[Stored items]
__________
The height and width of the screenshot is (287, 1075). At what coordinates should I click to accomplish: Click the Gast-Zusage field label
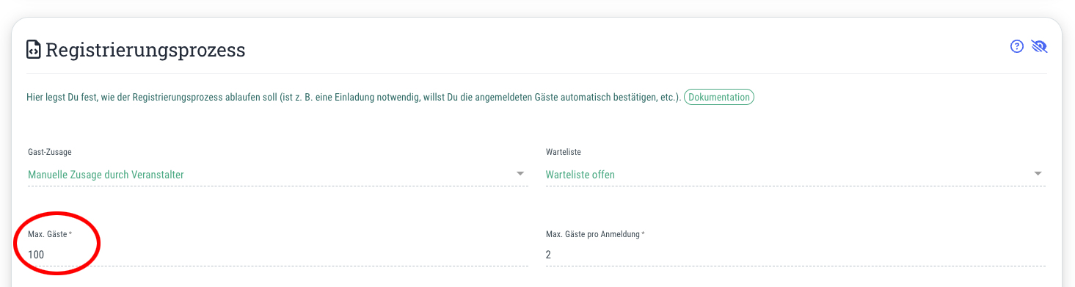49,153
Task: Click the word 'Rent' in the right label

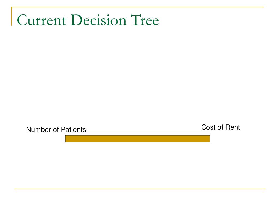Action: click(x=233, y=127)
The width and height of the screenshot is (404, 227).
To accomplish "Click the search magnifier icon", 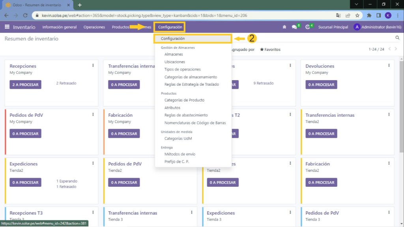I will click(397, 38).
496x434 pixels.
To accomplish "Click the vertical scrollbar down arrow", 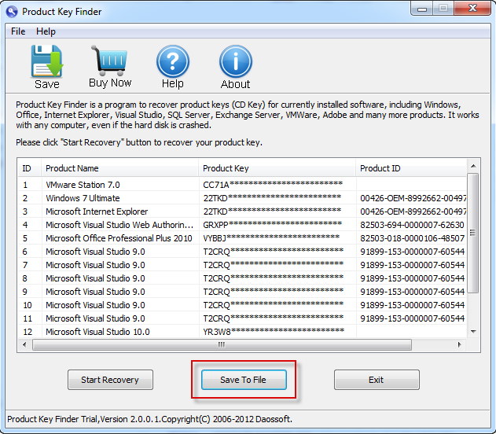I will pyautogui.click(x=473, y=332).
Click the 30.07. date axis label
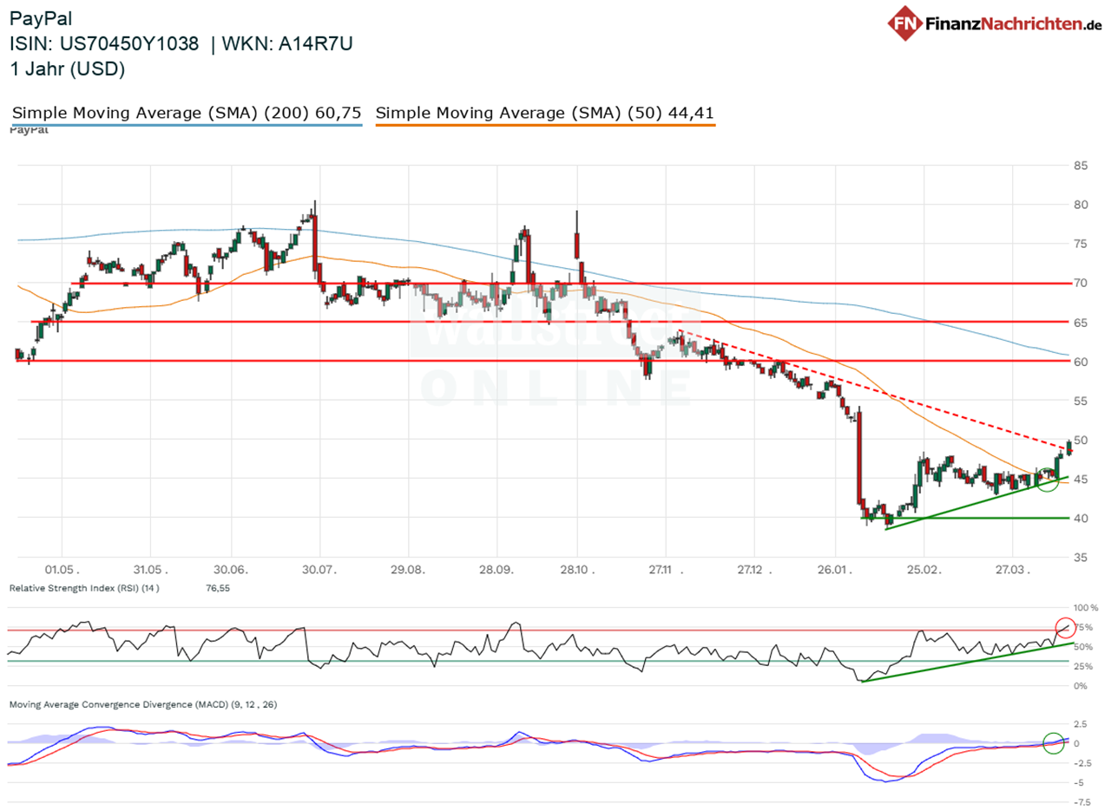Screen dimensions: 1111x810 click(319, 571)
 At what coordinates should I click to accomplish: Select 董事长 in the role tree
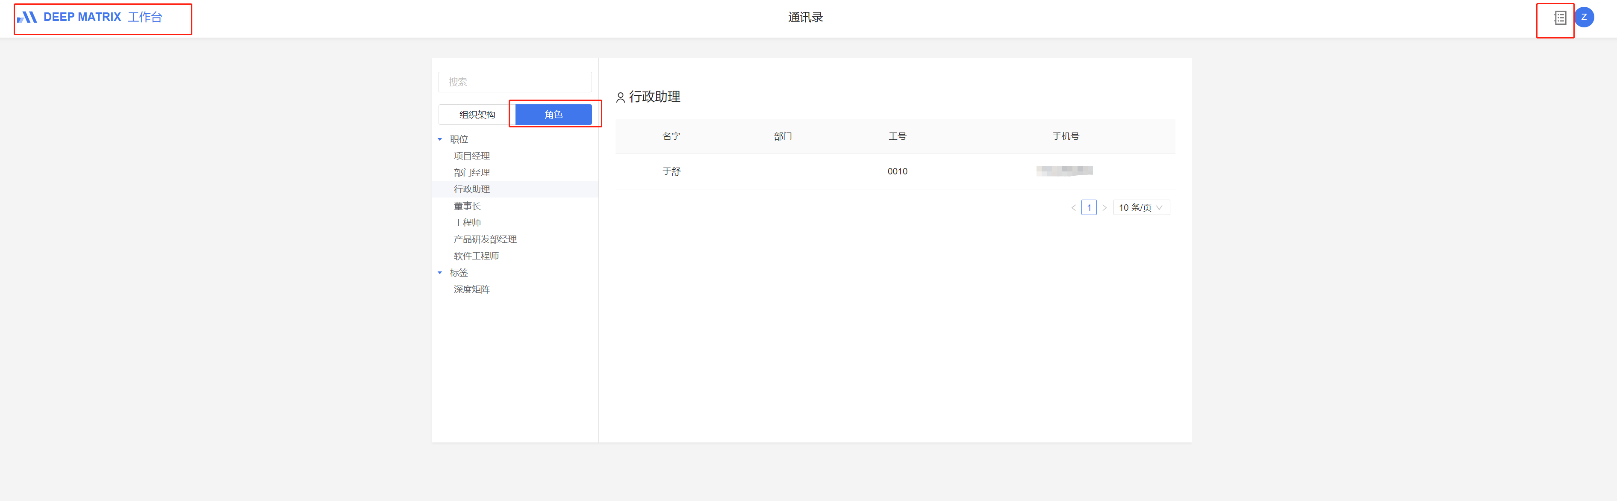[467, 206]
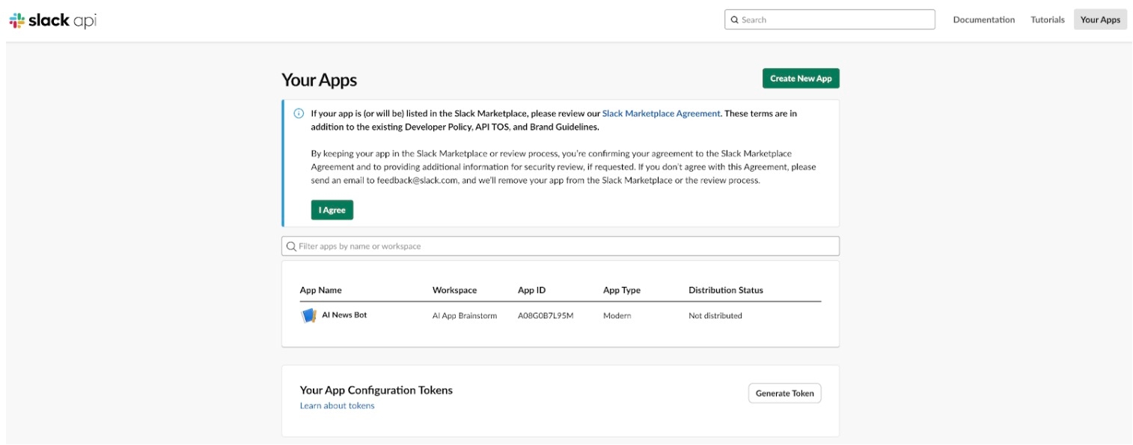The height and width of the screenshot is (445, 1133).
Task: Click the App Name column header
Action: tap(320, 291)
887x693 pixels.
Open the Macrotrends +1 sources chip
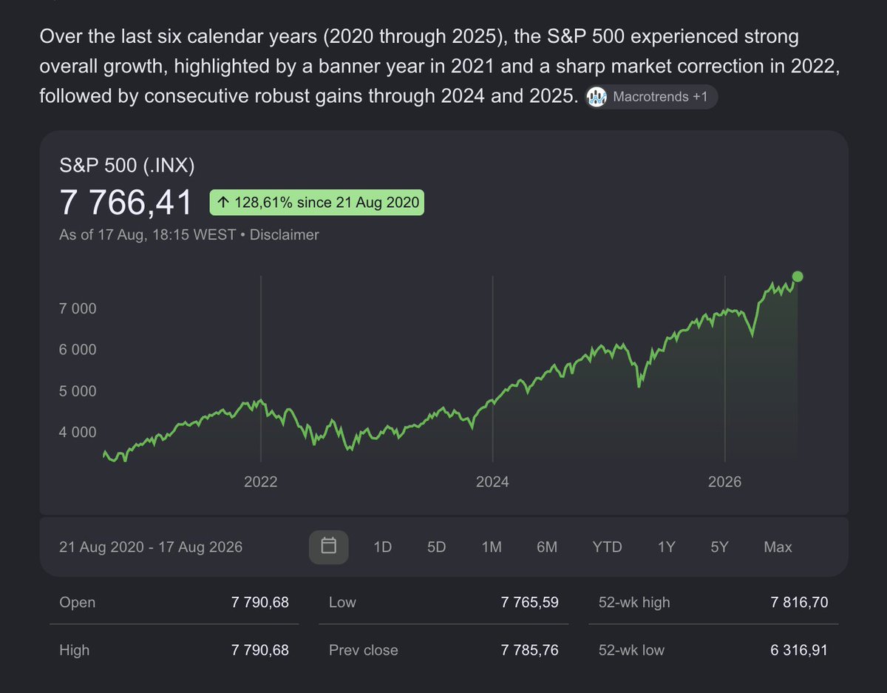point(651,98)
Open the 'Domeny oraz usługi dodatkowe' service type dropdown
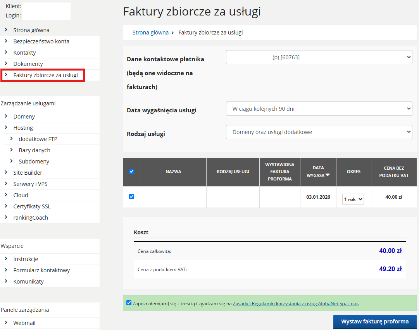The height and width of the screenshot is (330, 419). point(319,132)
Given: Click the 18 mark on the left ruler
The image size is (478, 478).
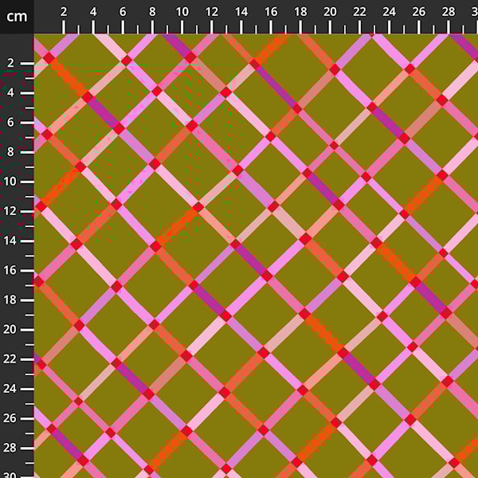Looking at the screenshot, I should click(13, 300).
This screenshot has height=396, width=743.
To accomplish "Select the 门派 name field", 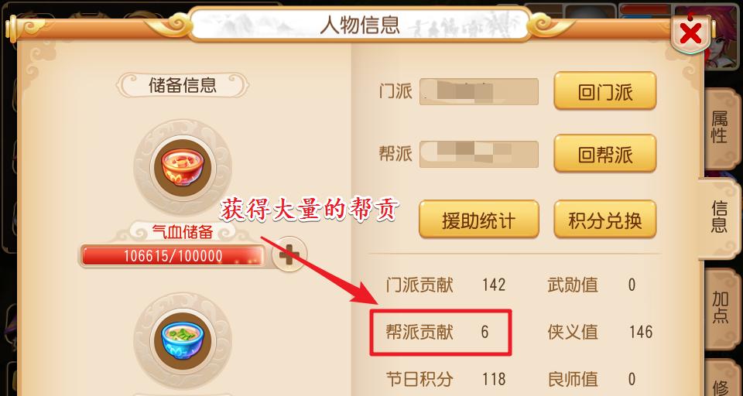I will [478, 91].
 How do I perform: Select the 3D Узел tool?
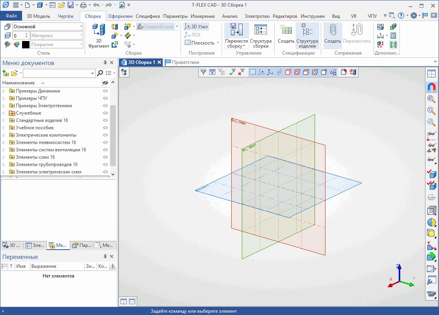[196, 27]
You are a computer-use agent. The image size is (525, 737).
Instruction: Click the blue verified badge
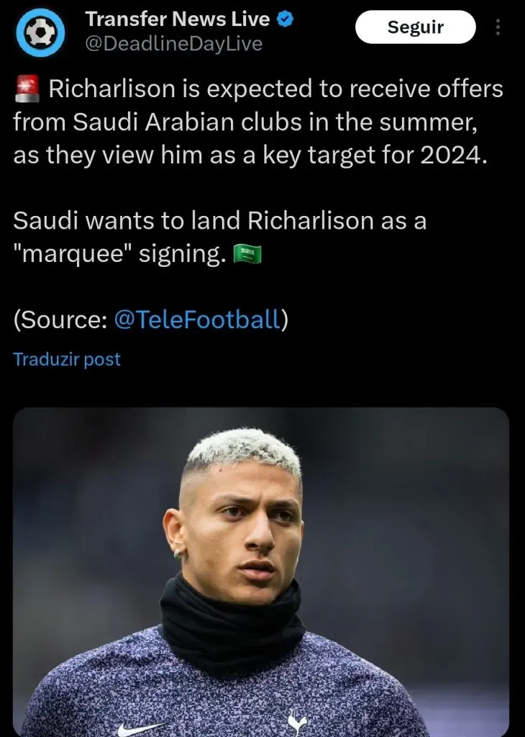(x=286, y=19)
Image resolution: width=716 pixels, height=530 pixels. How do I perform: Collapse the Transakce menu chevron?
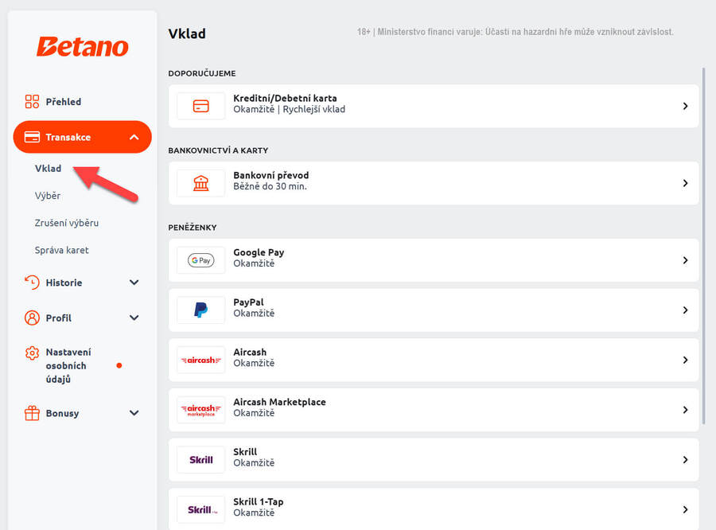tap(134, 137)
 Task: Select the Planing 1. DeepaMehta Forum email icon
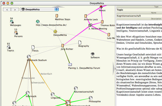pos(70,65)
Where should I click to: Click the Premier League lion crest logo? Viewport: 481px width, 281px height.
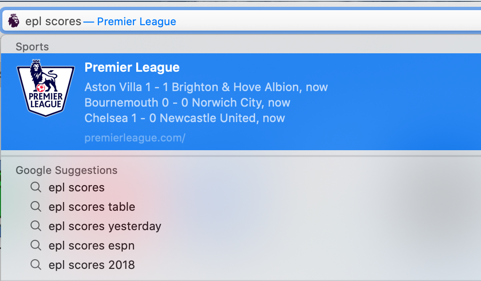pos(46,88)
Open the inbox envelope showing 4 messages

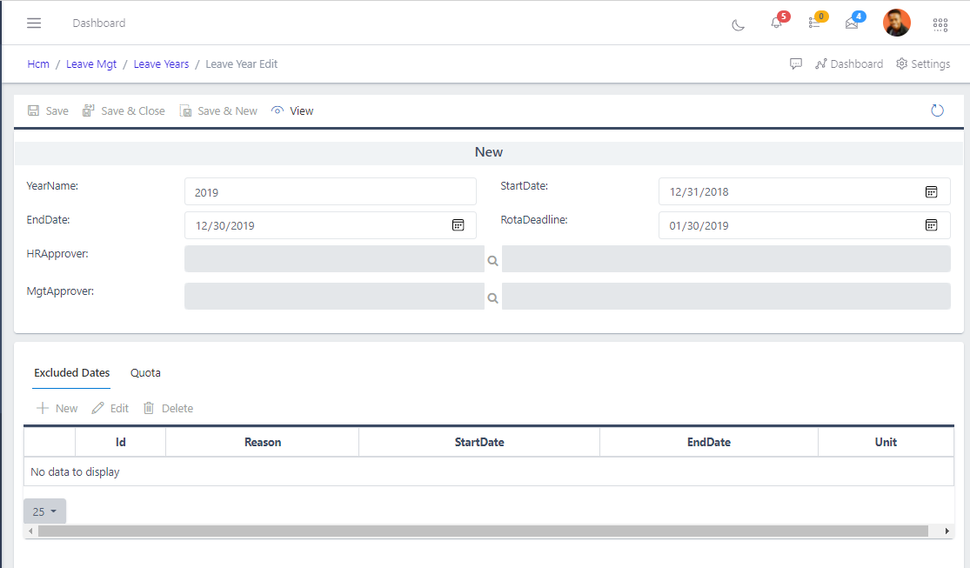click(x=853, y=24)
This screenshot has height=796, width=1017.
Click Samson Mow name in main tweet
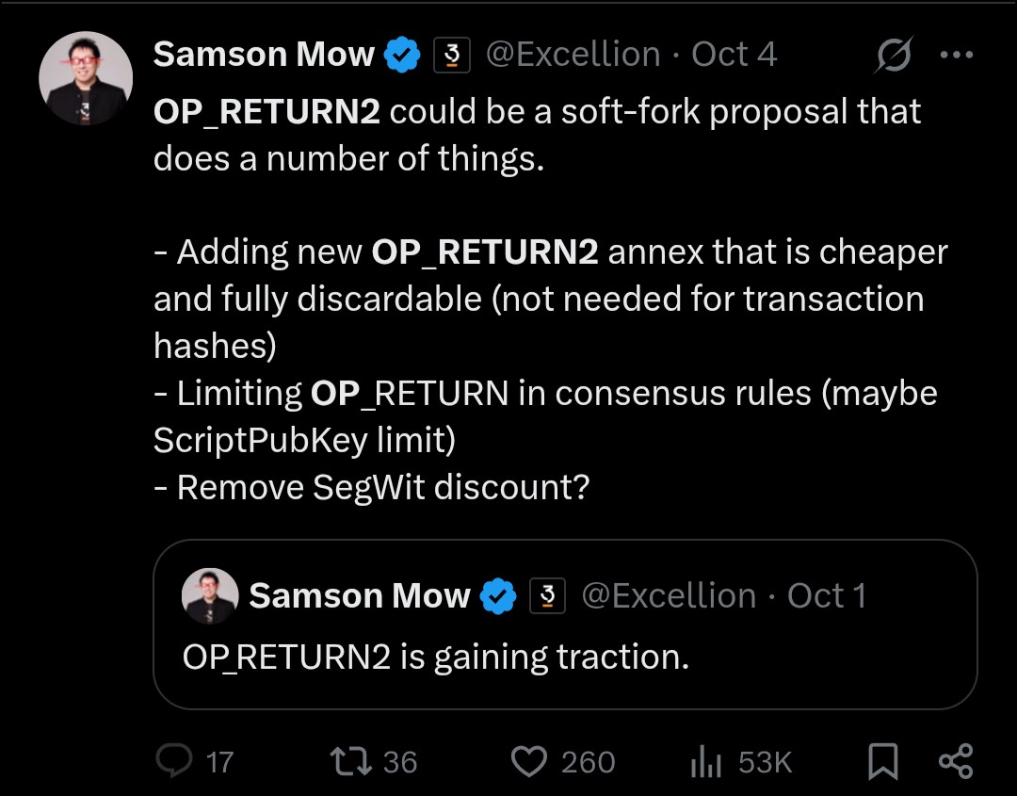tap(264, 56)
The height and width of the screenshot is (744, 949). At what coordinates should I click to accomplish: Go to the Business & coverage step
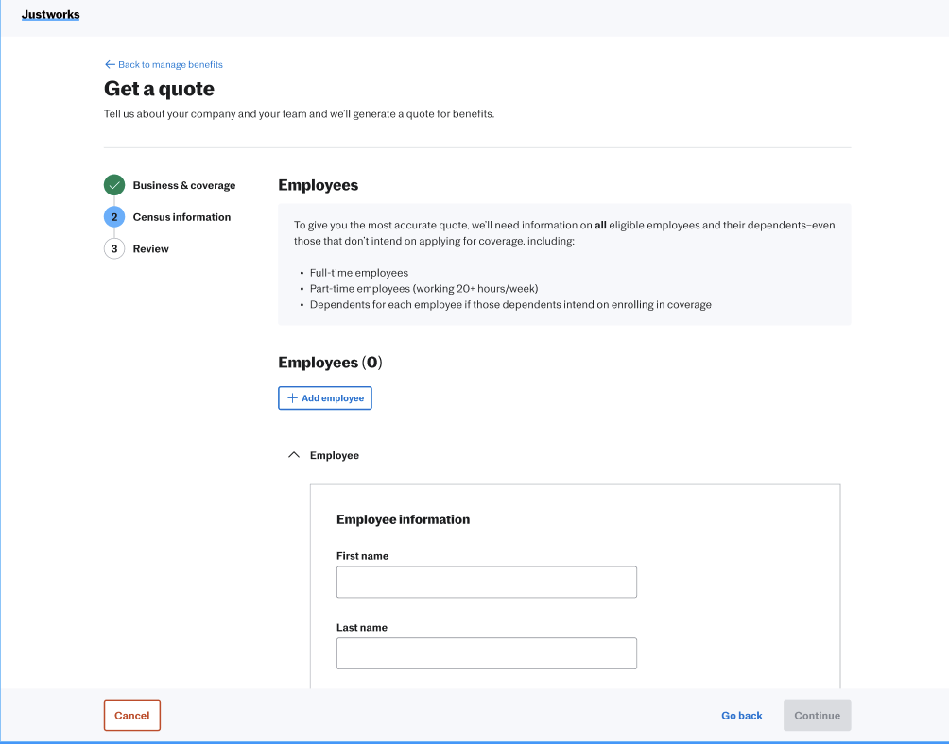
__________
Work task: In the records above, how many lines contain the string "This"? Only that number should be written.

Result of the task: 2